Stored data:
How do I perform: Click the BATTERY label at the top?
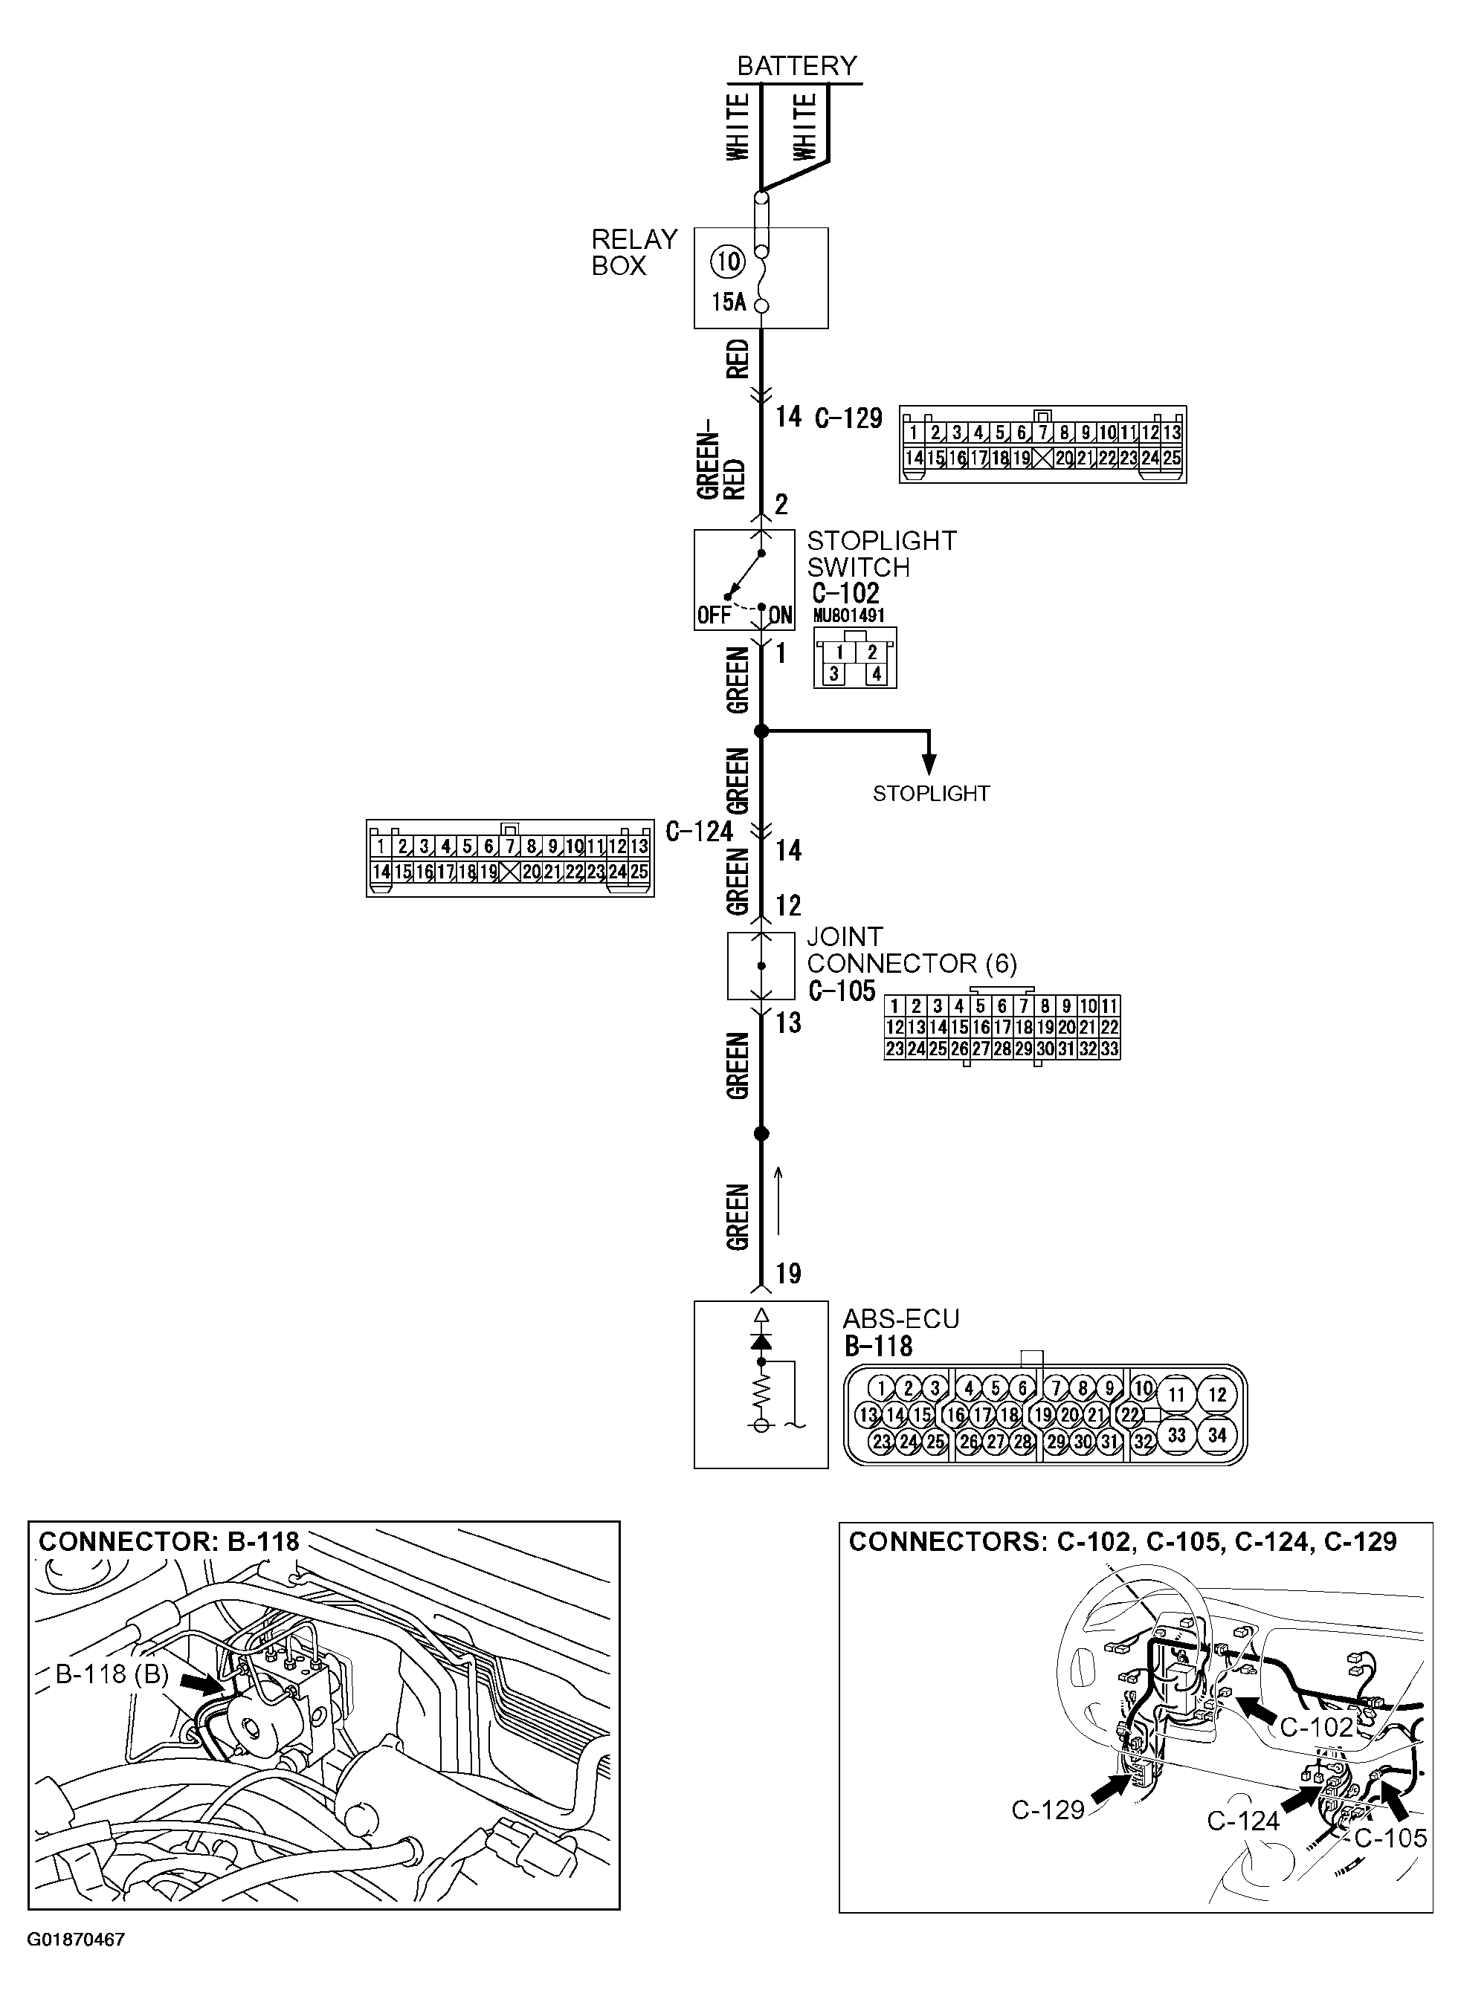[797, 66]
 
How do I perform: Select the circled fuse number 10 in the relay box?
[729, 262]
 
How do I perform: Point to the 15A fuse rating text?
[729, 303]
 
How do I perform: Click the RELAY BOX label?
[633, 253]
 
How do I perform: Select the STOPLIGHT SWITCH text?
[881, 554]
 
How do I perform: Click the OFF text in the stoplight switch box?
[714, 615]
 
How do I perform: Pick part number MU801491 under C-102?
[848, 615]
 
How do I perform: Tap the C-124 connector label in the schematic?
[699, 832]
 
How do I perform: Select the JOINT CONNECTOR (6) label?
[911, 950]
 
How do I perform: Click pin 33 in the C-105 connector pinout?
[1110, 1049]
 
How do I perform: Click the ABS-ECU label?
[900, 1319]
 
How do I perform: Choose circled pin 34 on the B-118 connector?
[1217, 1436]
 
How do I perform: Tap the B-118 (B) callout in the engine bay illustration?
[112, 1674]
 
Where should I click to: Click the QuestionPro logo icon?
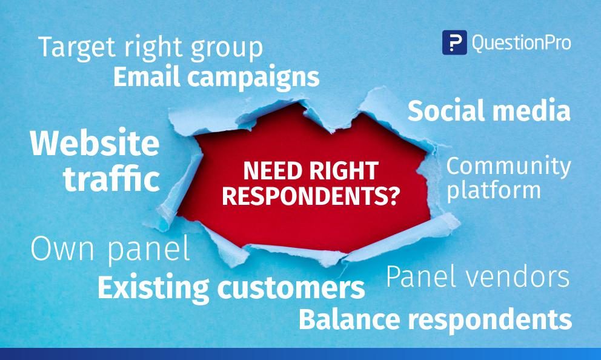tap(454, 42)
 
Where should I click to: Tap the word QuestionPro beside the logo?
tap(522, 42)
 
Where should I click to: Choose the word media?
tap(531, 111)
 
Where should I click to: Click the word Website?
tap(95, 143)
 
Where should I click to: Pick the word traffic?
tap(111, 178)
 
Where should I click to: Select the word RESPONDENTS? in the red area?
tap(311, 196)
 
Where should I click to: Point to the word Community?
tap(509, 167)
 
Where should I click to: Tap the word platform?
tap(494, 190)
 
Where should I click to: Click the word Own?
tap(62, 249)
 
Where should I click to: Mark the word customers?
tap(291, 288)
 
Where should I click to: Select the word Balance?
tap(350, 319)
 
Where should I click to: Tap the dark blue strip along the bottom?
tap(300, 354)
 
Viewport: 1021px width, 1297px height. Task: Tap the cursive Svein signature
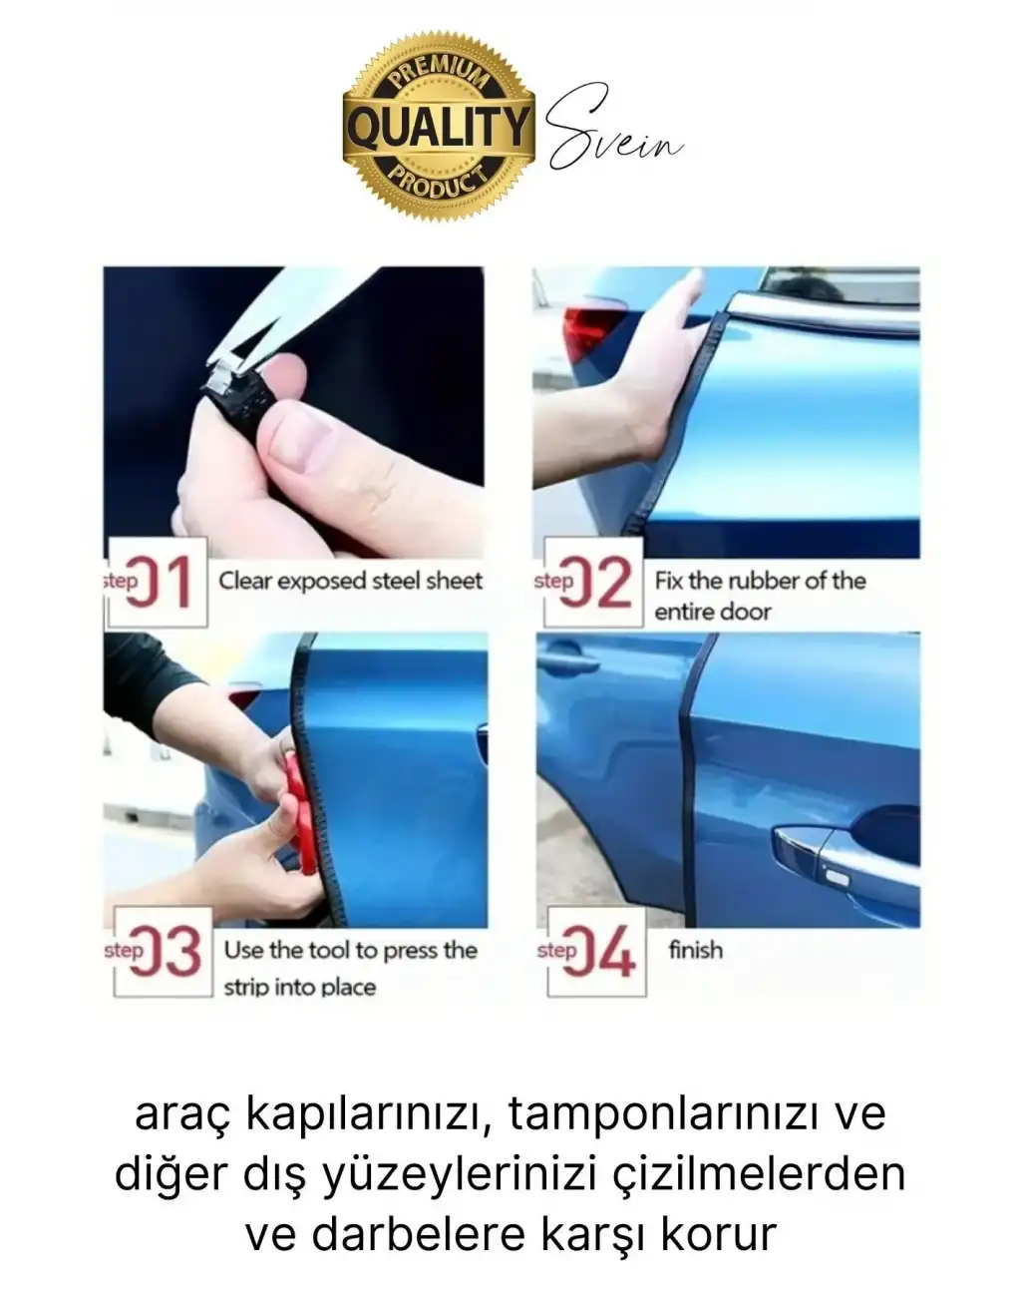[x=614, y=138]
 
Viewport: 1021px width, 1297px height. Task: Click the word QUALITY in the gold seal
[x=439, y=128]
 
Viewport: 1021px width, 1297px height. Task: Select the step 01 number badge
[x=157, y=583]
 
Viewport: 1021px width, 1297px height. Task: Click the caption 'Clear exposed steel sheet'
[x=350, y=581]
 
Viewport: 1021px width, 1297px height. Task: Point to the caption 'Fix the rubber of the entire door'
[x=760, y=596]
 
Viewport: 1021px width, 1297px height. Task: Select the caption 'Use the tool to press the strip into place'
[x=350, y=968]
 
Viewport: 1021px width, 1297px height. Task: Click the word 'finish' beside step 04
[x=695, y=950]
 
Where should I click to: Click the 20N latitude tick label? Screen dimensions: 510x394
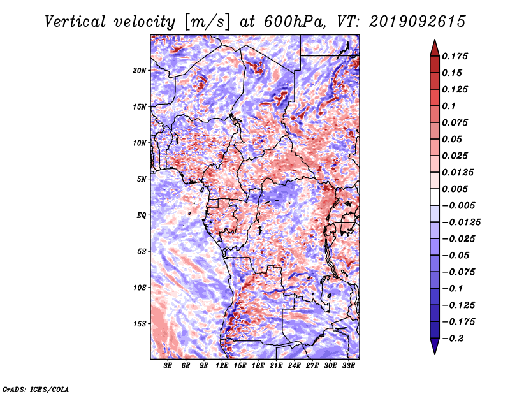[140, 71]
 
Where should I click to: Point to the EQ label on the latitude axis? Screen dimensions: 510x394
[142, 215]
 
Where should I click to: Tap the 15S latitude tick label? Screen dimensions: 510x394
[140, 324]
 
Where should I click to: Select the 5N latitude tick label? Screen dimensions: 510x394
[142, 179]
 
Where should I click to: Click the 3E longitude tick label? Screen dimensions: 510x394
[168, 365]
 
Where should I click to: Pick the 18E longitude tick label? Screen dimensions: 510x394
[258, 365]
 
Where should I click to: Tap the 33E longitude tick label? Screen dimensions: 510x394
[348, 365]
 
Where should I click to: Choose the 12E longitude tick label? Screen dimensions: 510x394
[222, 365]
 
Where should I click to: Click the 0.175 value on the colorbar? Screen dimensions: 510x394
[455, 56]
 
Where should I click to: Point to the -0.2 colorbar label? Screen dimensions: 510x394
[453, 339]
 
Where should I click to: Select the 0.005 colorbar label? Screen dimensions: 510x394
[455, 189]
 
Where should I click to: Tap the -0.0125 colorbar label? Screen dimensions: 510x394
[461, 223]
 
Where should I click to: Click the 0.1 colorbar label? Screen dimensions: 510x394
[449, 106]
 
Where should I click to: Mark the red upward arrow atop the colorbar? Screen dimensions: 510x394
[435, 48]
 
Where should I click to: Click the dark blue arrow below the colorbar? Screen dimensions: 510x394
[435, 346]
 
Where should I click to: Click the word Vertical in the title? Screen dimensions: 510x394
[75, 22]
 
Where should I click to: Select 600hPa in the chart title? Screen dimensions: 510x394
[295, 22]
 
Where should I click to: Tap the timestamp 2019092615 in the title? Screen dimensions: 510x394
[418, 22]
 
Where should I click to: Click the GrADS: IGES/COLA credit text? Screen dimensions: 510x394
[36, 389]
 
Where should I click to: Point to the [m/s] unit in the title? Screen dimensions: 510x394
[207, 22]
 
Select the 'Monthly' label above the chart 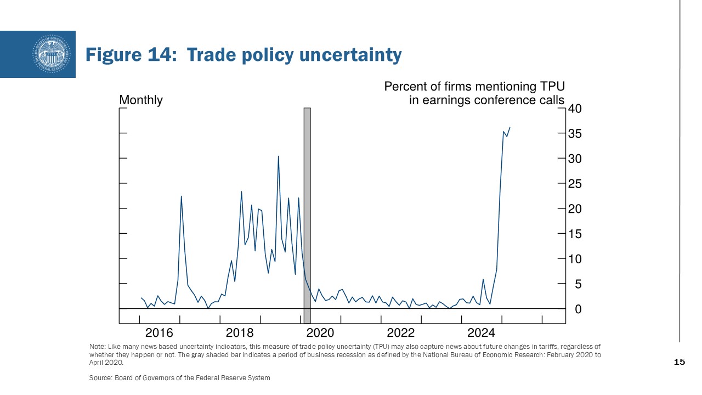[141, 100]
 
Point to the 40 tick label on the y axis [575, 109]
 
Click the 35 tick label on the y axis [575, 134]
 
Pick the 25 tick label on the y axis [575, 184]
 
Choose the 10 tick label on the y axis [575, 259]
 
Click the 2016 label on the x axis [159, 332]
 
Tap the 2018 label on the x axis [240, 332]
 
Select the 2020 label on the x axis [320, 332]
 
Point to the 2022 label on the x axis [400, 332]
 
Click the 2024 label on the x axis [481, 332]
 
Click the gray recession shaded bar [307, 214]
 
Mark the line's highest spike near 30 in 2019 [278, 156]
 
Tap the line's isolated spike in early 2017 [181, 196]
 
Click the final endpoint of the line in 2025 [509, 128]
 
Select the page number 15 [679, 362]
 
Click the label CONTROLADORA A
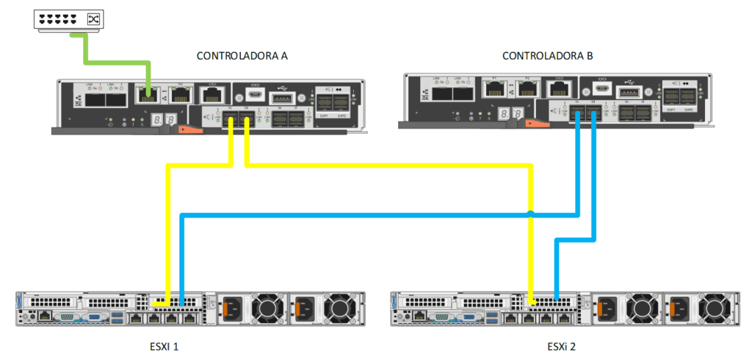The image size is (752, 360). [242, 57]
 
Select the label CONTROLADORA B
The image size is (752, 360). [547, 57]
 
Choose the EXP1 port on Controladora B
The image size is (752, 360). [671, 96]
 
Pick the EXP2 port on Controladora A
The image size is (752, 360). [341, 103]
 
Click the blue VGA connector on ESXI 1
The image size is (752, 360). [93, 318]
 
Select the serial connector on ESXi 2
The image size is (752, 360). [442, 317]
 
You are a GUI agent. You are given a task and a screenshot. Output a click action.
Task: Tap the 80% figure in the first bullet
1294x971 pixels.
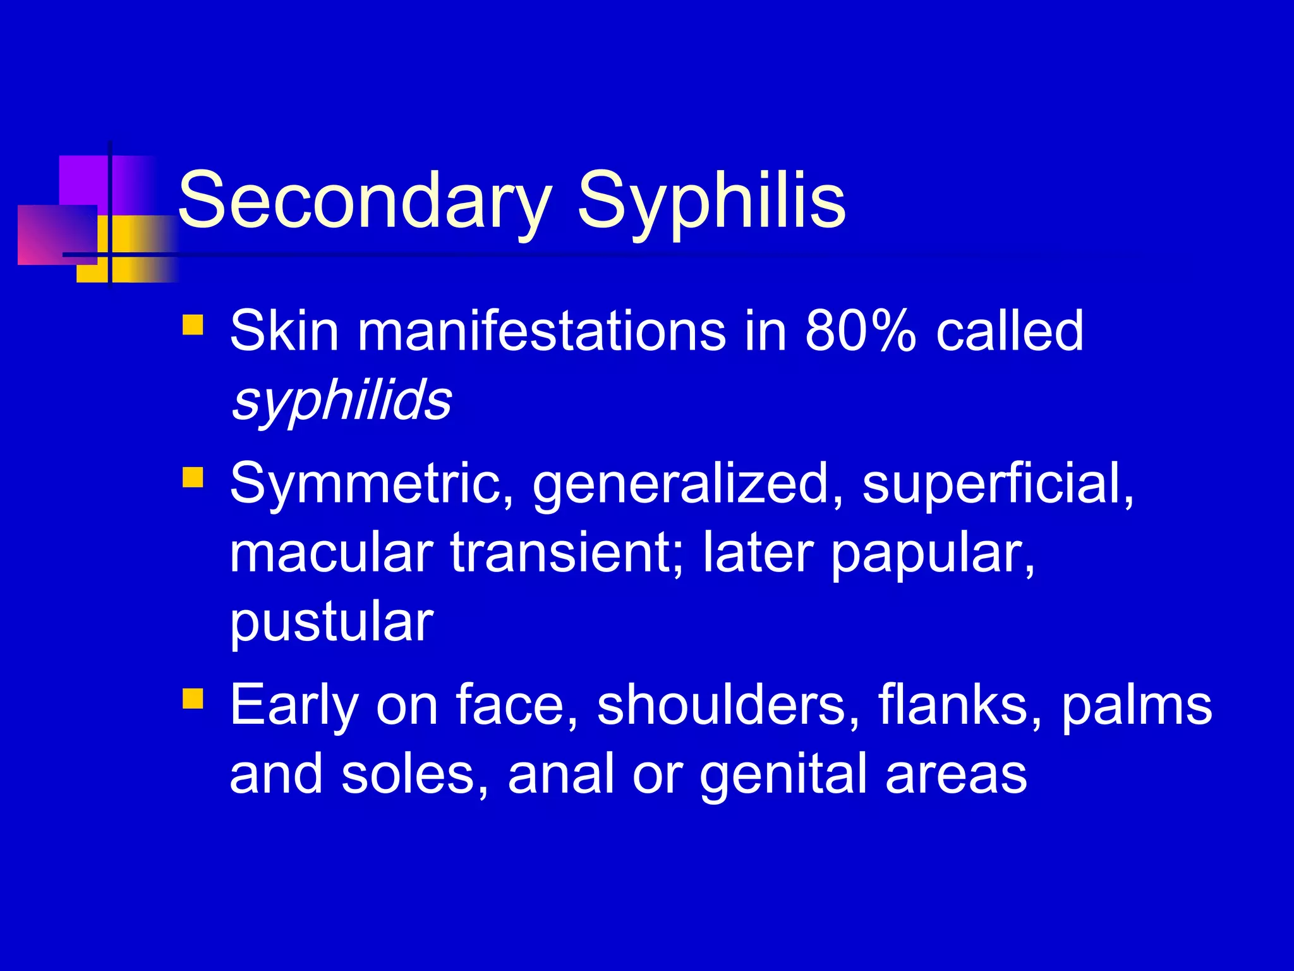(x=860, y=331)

Task goal:
Starting at the line that contains "How do I perform: Tap the C-124" and ending after the line that contains "[1217, 1436]", give those lines of the data above as a JSON list of strings, one string per line. Leave out blank lines.

Exercise answer:
[
  "How do I perform: Tap the C-124 connector label in the schematic?",
  "[699, 832]",
  "How do I perform: Select the JOINT CONNECTOR (6) label?",
  "[911, 950]",
  "How do I perform: Click pin 33 in the C-105 connector pinout?",
  "[1110, 1049]",
  "How do I perform: Click the ABS-ECU label?",
  "[900, 1319]",
  "How do I perform: Choose circled pin 34 on the B-118 connector?",
  "[1217, 1436]"
]